Two weeks after the Skovoroda museum was destroyed, the Kharkiv Literary Museum went back to work. On Museum Night, when more than a hundred European museums hold public events, the museum in Kharkiv held one too, using a popular art center as its venue, because it is located in a basement. The topic for Museum Night was dismantling monuments to Alexander Pushkin. During the 2014 Revolution of Dignity and then following the first Russian invasion of Ukraine, monuments to Lenin were toppled all over Ukraine, as symbols of the empire: Russian, Soviet, and then Russian again. Following the most recent invasion, Ukrainian activists began calling for the toppling of monuments to Pushkin. Many were erected during Stalin’s purges, in 1937, to mark the hundredth anniversary of Pushkin’s death. (My colleague Elif Batuman wrote about the movement in January). Early in the war, the German-Turkish journalist Deniz Yücel, President of PEN Germany, had quipped, “The enemy is Putin, not Pushkin.” Some Ukrainians, Russians, and others went down the rabbit hole of debating whether Pushkin’s poetry was chauvinist or imperialist. But the poetry was not the point—and neither was Pushkin, or even Putin. The point was that poetry had been instrumentalized, used as a weapon of the empire—whether Pushkin’s poems, in Russian, were taught to Ukrainian children who had little chance to learn Ukrainian classics, or Pushkin’s likeness was placed in one of Kharkiv’s central squares, to mark territory.

A number of posters depicting various writers with red and white tape across their images

Part of “Books on Trial,” an exhibit that was largely dismantled and evacuated in February, 2022.

On November 9th, 2022, a monument to Pushkin was removed from Poetry Square, in the center of Kharkiv, where it had stood for more than a hundred years.

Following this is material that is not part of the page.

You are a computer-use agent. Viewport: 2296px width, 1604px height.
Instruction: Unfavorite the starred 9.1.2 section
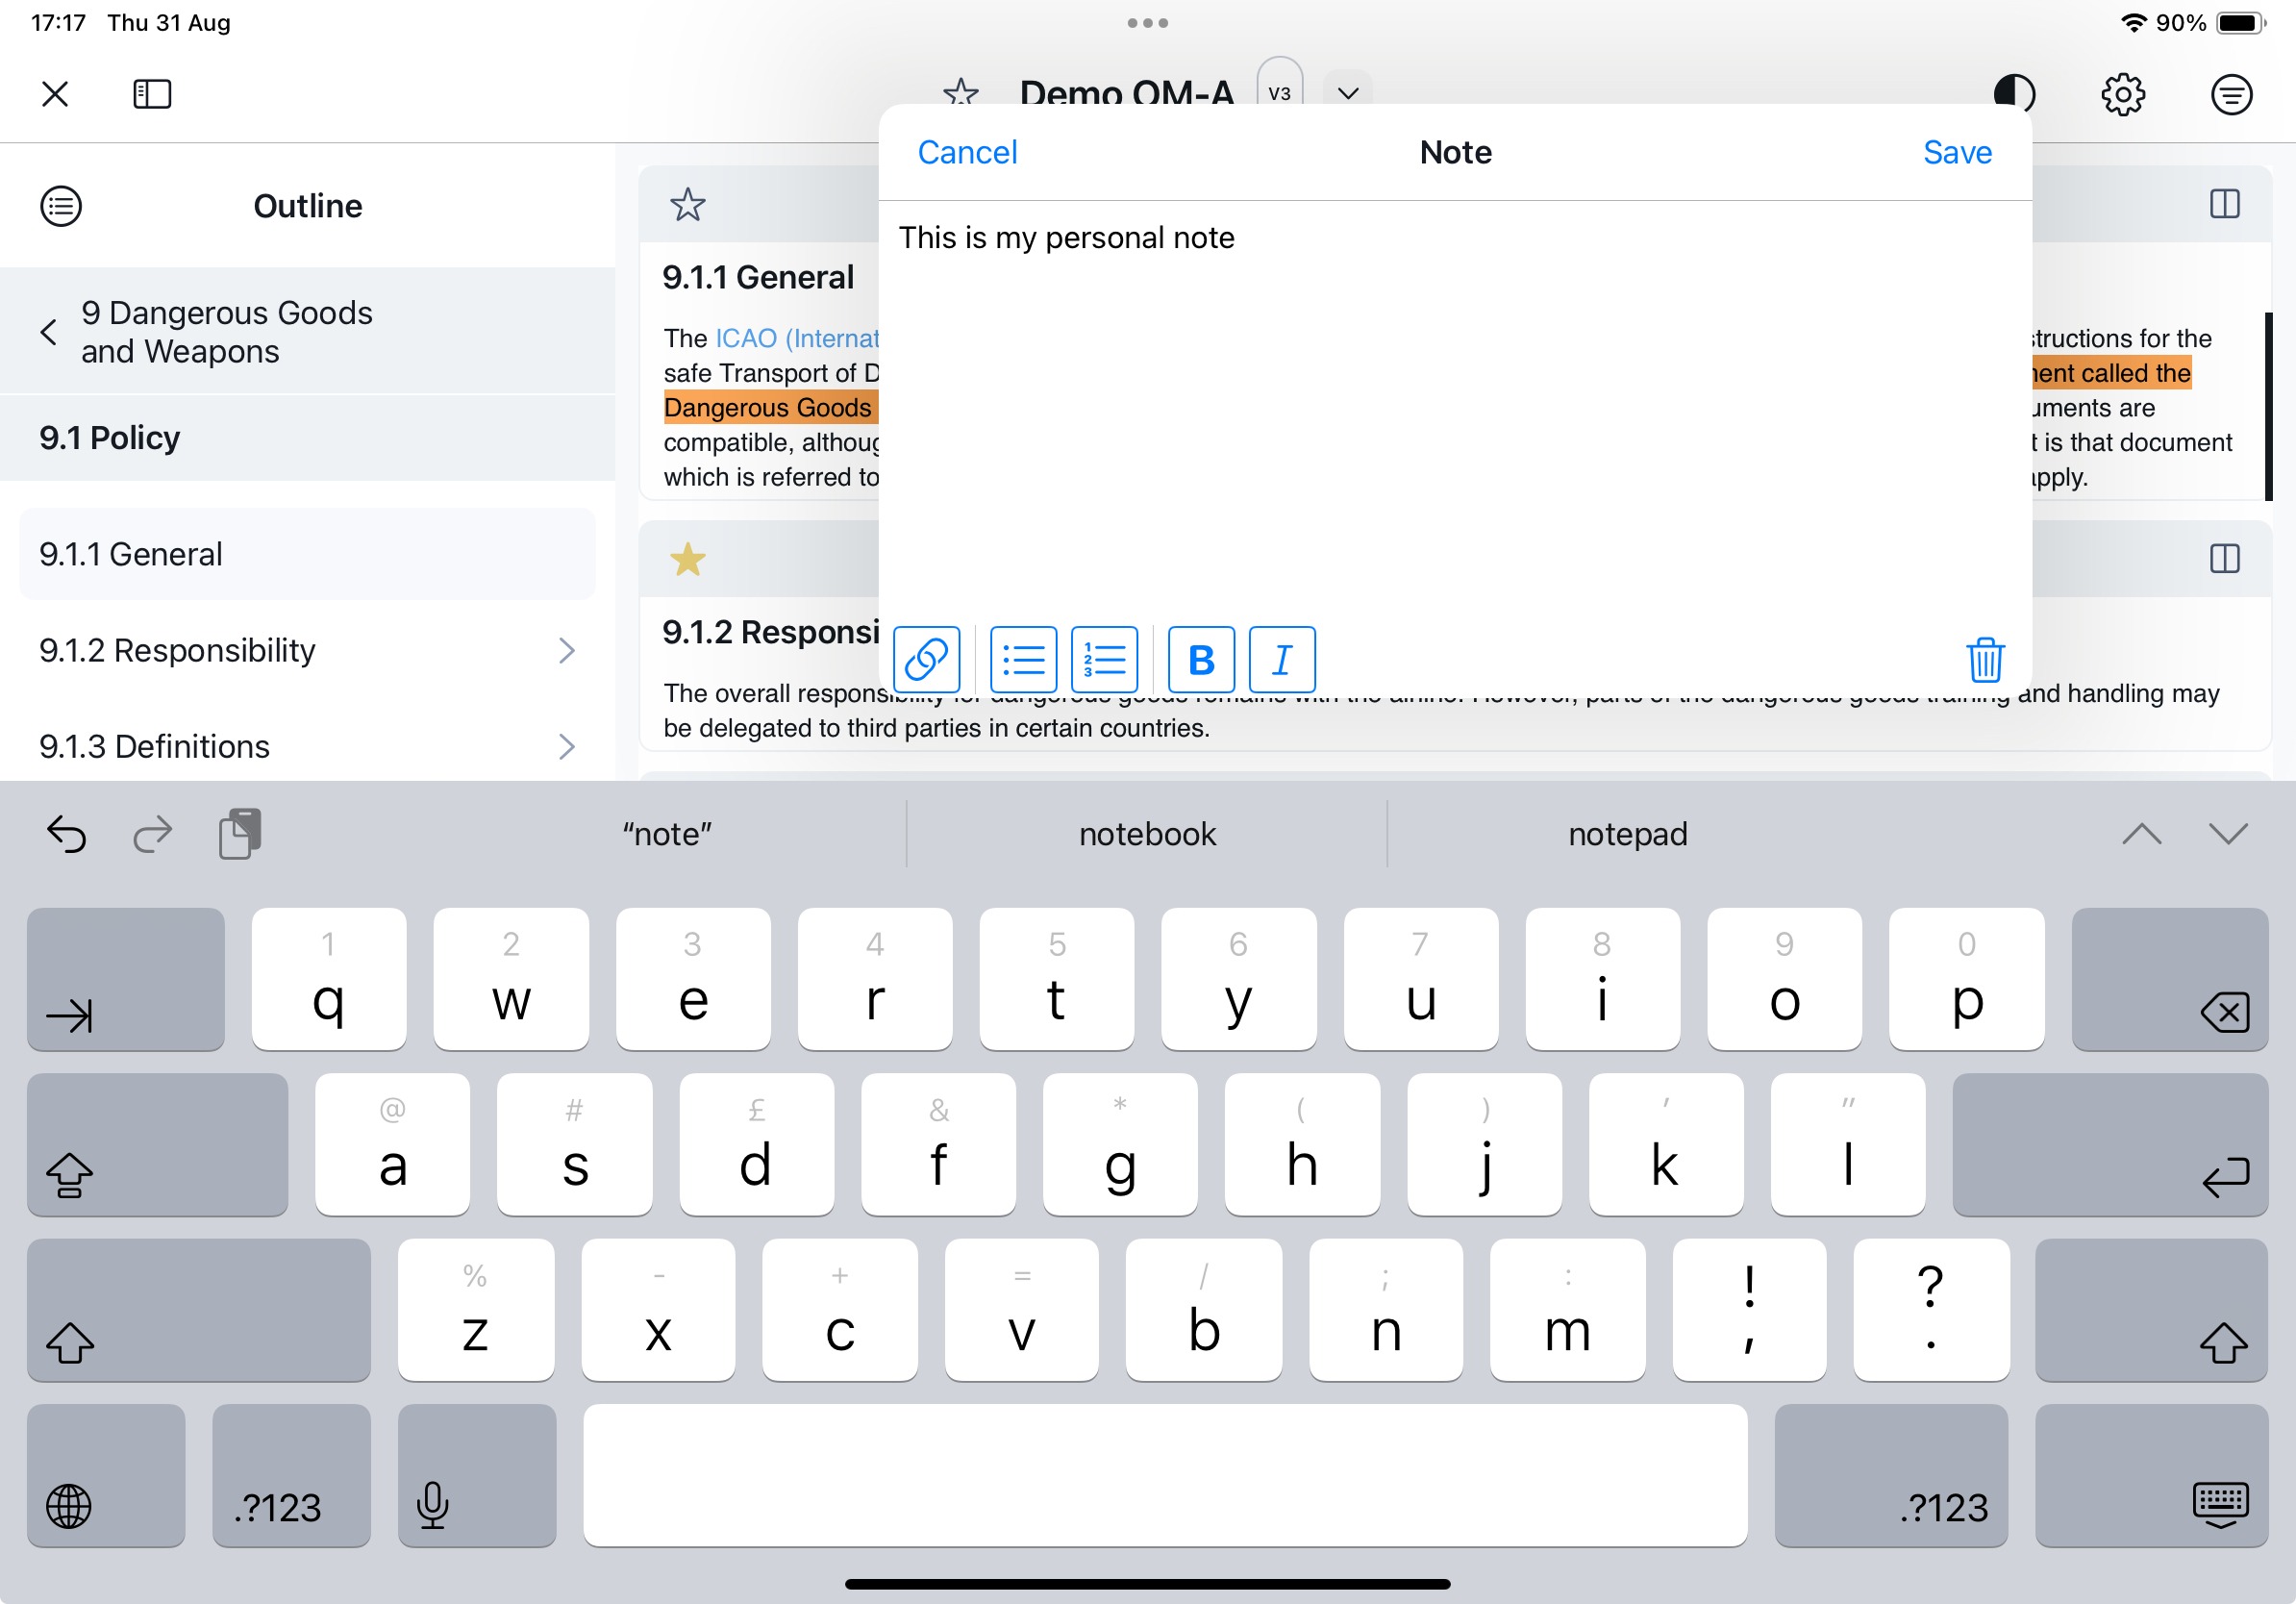pos(688,559)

The city council had resolved that the monument would be preserved off the street until after the war, when its future would be decided by the residents of the city. A significant street in the city, though, was still called Pushkinska. That, in a sense, sums up the space in which Kharkiv’s culture finds itself: it’s a largely Russian-speaking city with a rich but not widely studied Ukrainian literary heritage and a wealth of unexamined imperial heritage. Tetyana has realized that one of her jobs is to help the city and other Ukrainians figure out their position in relation to Russian culture. The writers of the Executed Renaissance had it right, she thinks: they called for viewing Russian culture, simply, as a foreign culture. But how exactly does one do that?